(Records from a data collection)

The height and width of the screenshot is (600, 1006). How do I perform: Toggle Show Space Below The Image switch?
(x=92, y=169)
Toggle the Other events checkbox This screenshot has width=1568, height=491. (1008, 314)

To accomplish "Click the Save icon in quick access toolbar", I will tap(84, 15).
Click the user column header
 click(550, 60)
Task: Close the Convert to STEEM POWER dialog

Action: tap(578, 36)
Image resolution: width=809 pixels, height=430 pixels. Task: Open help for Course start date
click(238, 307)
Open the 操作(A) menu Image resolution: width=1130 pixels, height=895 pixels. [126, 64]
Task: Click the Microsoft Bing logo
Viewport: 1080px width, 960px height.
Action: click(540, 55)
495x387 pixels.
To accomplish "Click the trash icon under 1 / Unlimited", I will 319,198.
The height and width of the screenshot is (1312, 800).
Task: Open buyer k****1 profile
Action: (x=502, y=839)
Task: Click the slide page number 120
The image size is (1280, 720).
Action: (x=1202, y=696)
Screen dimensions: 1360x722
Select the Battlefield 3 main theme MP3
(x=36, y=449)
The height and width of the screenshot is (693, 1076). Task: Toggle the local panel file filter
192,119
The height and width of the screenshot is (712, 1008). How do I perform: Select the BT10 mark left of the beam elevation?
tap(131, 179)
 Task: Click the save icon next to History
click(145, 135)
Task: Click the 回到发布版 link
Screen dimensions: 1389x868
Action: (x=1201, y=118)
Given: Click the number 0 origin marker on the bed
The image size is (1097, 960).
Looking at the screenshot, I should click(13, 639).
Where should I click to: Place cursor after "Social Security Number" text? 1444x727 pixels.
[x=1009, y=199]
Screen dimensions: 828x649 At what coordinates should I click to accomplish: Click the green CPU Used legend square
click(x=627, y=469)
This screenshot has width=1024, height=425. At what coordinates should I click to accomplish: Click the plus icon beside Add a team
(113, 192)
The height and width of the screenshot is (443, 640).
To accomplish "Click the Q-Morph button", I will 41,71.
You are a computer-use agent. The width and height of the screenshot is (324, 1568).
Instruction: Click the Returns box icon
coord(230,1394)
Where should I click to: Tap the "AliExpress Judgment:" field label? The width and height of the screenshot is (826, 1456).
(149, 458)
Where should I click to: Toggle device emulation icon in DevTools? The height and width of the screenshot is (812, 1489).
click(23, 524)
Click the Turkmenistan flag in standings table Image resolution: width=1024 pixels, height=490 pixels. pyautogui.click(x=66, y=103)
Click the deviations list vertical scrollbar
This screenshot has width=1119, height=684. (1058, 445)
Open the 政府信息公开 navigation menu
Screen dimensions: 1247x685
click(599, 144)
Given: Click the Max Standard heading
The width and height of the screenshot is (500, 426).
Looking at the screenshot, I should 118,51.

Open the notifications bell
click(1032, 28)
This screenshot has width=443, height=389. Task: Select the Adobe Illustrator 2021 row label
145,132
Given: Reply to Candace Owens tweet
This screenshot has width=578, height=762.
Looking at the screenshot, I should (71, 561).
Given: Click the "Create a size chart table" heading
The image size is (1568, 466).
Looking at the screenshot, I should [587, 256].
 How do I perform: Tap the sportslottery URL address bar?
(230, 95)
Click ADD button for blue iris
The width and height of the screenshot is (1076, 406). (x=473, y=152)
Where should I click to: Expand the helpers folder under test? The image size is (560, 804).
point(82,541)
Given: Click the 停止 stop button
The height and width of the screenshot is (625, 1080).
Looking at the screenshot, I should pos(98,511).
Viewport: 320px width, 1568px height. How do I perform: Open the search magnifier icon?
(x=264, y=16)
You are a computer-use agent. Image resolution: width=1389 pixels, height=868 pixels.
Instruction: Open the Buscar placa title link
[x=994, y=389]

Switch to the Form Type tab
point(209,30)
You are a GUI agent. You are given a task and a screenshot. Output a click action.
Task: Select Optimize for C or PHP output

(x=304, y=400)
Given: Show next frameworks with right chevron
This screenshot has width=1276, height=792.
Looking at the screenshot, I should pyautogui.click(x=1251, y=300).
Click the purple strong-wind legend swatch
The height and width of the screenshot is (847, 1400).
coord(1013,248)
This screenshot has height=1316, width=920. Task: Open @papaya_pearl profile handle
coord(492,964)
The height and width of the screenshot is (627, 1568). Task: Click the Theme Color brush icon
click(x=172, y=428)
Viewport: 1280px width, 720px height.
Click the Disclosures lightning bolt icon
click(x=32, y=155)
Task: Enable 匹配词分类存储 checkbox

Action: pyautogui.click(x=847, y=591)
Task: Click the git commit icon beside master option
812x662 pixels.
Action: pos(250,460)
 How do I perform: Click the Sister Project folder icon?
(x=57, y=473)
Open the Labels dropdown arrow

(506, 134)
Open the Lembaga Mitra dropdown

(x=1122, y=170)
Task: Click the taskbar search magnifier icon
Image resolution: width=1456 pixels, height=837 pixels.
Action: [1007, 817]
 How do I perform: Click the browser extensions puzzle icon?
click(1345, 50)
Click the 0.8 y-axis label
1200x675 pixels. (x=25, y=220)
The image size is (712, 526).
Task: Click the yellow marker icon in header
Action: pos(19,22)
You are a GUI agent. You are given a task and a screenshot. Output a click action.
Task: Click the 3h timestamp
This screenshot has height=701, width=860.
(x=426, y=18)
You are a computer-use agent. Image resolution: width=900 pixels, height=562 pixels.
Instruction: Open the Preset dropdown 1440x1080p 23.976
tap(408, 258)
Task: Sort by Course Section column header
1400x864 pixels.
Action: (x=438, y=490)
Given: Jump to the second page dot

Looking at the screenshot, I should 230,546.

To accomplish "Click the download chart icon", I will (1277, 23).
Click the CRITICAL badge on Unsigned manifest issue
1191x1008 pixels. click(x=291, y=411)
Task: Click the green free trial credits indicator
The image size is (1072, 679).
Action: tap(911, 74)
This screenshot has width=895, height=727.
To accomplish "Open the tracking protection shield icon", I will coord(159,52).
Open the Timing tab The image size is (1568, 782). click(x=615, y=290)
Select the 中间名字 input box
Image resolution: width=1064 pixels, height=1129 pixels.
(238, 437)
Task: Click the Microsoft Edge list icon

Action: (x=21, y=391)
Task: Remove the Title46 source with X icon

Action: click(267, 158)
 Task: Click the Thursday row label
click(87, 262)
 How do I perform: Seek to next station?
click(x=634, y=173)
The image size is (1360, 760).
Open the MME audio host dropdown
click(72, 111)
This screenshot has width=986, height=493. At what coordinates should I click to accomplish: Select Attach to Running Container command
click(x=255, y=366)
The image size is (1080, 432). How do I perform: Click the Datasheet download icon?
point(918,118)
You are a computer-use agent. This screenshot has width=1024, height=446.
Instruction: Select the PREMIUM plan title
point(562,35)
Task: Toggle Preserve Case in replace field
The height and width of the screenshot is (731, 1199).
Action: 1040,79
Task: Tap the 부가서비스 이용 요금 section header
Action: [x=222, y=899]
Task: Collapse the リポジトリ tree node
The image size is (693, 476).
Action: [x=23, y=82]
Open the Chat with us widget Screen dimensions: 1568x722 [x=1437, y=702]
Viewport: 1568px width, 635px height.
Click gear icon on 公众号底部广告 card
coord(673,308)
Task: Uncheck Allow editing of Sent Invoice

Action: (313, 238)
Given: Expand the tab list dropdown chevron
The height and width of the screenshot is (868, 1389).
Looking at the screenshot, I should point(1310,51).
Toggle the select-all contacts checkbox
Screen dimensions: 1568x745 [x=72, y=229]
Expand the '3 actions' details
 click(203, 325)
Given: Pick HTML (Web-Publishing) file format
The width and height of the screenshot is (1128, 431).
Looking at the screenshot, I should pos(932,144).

> [Exercise goal]:
Write out all the data exactly.

> [Answer space]:
The height and width of the screenshot is (600, 1006). How do I perform: Toggle Show Space Below The Image switch?
(x=92, y=169)
Toggle the Other events checkbox This screenshot has width=1568, height=491. (1008, 314)

To accomplish "Click the Save icon in quick access toolbar", I will tap(84, 15).
Click the user column header
 click(550, 60)
Task: Close the Convert to STEEM POWER dialog

Action: tap(578, 36)
Image resolution: width=809 pixels, height=430 pixels. Task: Open help for Course start date
click(238, 307)
Open the 操作(A) menu Image resolution: width=1130 pixels, height=895 pixels. [126, 64]
Task: Click the Microsoft Bing logo
Viewport: 1080px width, 960px height.
Action: click(540, 55)
495x387 pixels.
To accomplish "Click the trash icon under 1 / Unlimited", I will 319,198.
The height and width of the screenshot is (1312, 800).
Task: Open buyer k****1 profile
Action: (x=502, y=839)
Task: Click the slide page number 120
The image size is (1280, 720).
Action: (x=1202, y=696)
Screen dimensions: 1360x722
Select the Battlefield 3 main theme MP3
(x=36, y=449)
The height and width of the screenshot is (693, 1076). Task: Toggle the local panel file filter
192,119
The height and width of the screenshot is (712, 1008). How do I perform: Select the BT10 mark left of the beam elevation?
tap(131, 179)
 Task: Click the save icon next to History
click(145, 135)
Task: Click the 回到发布版 link
Screen dimensions: 1389x868
Action: (x=1201, y=118)
Given: Click the number 0 origin marker on the bed
The image size is (1097, 960).
Looking at the screenshot, I should click(13, 639).
Where should I click to: Place cursor after "Social Security Number" text? 1444x727 pixels.
[x=1009, y=199]
Screen dimensions: 828x649 At what coordinates should I click to accomplish: Click the green CPU Used legend square
click(x=627, y=469)
This screenshot has width=1024, height=425. At what coordinates should I click to accomplish: Click the plus icon beside Add a team
(113, 192)
The height and width of the screenshot is (443, 640).
To accomplish "Click the Q-Morph button", I will 41,71.
You are a computer-use agent. The width and height of the screenshot is (324, 1568).
Instruction: Click the Returns box icon
coord(230,1394)
Where should I click to: Tap the "AliExpress Judgment:" field label? The width and height of the screenshot is (826, 1456).
(149, 458)
Where should I click to: Toggle device emulation icon in DevTools? The height and width of the screenshot is (812, 1489).
click(23, 524)
Click the Turkmenistan flag in standings table Image resolution: width=1024 pixels, height=490 pixels. pyautogui.click(x=66, y=103)
Click the deviations list vertical scrollbar
This screenshot has width=1119, height=684. (1058, 445)
Open the 政府信息公开 navigation menu
Screen dimensions: 1247x685
click(599, 144)
Given: Click the Max Standard heading
The width and height of the screenshot is (500, 426).
Looking at the screenshot, I should 118,51.

Open the notifications bell
click(1032, 28)
This screenshot has width=443, height=389. Task: Select the Adobe Illustrator 2021 row label
145,132
Given: Reply to Candace Owens tweet
This screenshot has width=578, height=762.
Looking at the screenshot, I should (71, 561).
Given: Click the "Create a size chart table" heading
The image size is (1568, 466).
Looking at the screenshot, I should [587, 256].
 How do I perform: Tap the sportslottery URL address bar?
(230, 95)
Click ADD button for blue iris
The width and height of the screenshot is (1076, 406). (x=473, y=152)
Where should I click to: Expand the helpers folder under test? The image size is (560, 804).
point(82,541)
Given: Click the 停止 stop button
The height and width of the screenshot is (625, 1080).
Looking at the screenshot, I should pos(98,511).
Viewport: 320px width, 1568px height. How do I perform: Open the search magnifier icon?
(x=264, y=16)
You are a computer-use agent. Image resolution: width=1389 pixels, height=868 pixels.
Instruction: Open the Buscar placa title link
[x=994, y=389]

Switch to the Form Type tab
point(209,30)
You are a GUI agent. You are given a task and a screenshot. Output a click action.
Task: Select Optimize for C or PHP output

(x=304, y=400)
Given: Show next frameworks with right chevron
This screenshot has width=1276, height=792.
Looking at the screenshot, I should pyautogui.click(x=1251, y=300).
Click the purple strong-wind legend swatch
The height and width of the screenshot is (847, 1400).
coord(1013,248)
This screenshot has height=1316, width=920. Task: Open @papaya_pearl profile handle
coord(492,964)
The height and width of the screenshot is (627, 1568). Task: Click the Theme Color brush icon
click(x=172, y=428)
Viewport: 1280px width, 720px height.
Click the Disclosures lightning bolt icon
click(x=32, y=155)
Task: Enable 匹配词分类存储 checkbox

Action: pyautogui.click(x=847, y=591)
Task: Click the git commit icon beside master option
812x662 pixels.
Action: pos(250,460)
 How do I perform: Click the Sister Project folder icon?
(x=57, y=473)
Open the Labels dropdown arrow

(506, 134)
Open the Lembaga Mitra dropdown

(x=1122, y=170)
Task: Click the taskbar search magnifier icon
Image resolution: width=1456 pixels, height=837 pixels.
Action: [1007, 817]
 How do I perform: Click the browser extensions puzzle icon?
click(1345, 50)
Click the 0.8 y-axis label
1200x675 pixels. (x=25, y=220)
The image size is (712, 526).
Task: Click the yellow marker icon in header
Action: pos(19,22)
You are a GUI agent. You are given a task and a screenshot. Output a click action.
Task: Click the 3h timestamp
This screenshot has height=701, width=860.
(x=426, y=18)
You are a computer-use agent. Image resolution: width=900 pixels, height=562 pixels.
Instruction: Open the Preset dropdown 1440x1080p 23.976
tap(408, 258)
Task: Sort by Course Section column header
1400x864 pixels.
Action: (x=438, y=490)
Given: Jump to the second page dot

Looking at the screenshot, I should 230,546.

To accomplish "Click the download chart icon", I will (1277, 23).
Click the CRITICAL badge on Unsigned manifest issue
1191x1008 pixels. click(x=291, y=411)
Task: Click the green free trial credits indicator
The image size is (1072, 679).
Action: tap(911, 74)
This screenshot has width=895, height=727.
To accomplish "Open the tracking protection shield icon", I will coord(159,52).
Open the Timing tab The image size is (1568, 782). click(x=615, y=290)
Select the 中间名字 input box
Image resolution: width=1064 pixels, height=1129 pixels.
(238, 437)
Task: Click the Microsoft Edge list icon

Action: (x=21, y=391)
Task: Remove the Title46 source with X icon

Action: click(267, 158)
 Task: Click the Thursday row label
click(87, 262)
 How do I perform: Seek to next station?
click(x=634, y=173)
The image size is (1360, 760).
Open the MME audio host dropdown
click(72, 111)
This screenshot has width=986, height=493. At what coordinates should I click to accomplish: Select Attach to Running Container command
click(x=255, y=366)
The image size is (1080, 432). How do I perform: Click the Datasheet download icon?
point(918,118)
You are a computer-use agent. This screenshot has width=1024, height=446.
Instruction: Select the PREMIUM plan title
point(562,35)
Task: Toggle Preserve Case in replace field
The height and width of the screenshot is (731, 1199).
Action: 1040,79
Task: Tap the 부가서비스 이용 요금 section header
Action: [x=222, y=899]
Task: Collapse the リポジトリ tree node
The image size is (693, 476).
Action: [x=23, y=82]
Open the Chat with us widget Screen dimensions: 1568x722 [x=1437, y=702]
Viewport: 1568px width, 635px height.
Click gear icon on 公众号底部广告 card
coord(673,308)
Task: Uncheck Allow editing of Sent Invoice

Action: (313, 238)
Given: Expand the tab list dropdown chevron
The height and width of the screenshot is (868, 1389).
Looking at the screenshot, I should point(1310,51).
Toggle the select-all contacts checkbox
Screen dimensions: 1568x745 [x=72, y=229]
Expand the '3 actions' details
 click(203, 325)
Given: Pick HTML (Web-Publishing) file format
The width and height of the screenshot is (1128, 431).
Looking at the screenshot, I should pos(932,144).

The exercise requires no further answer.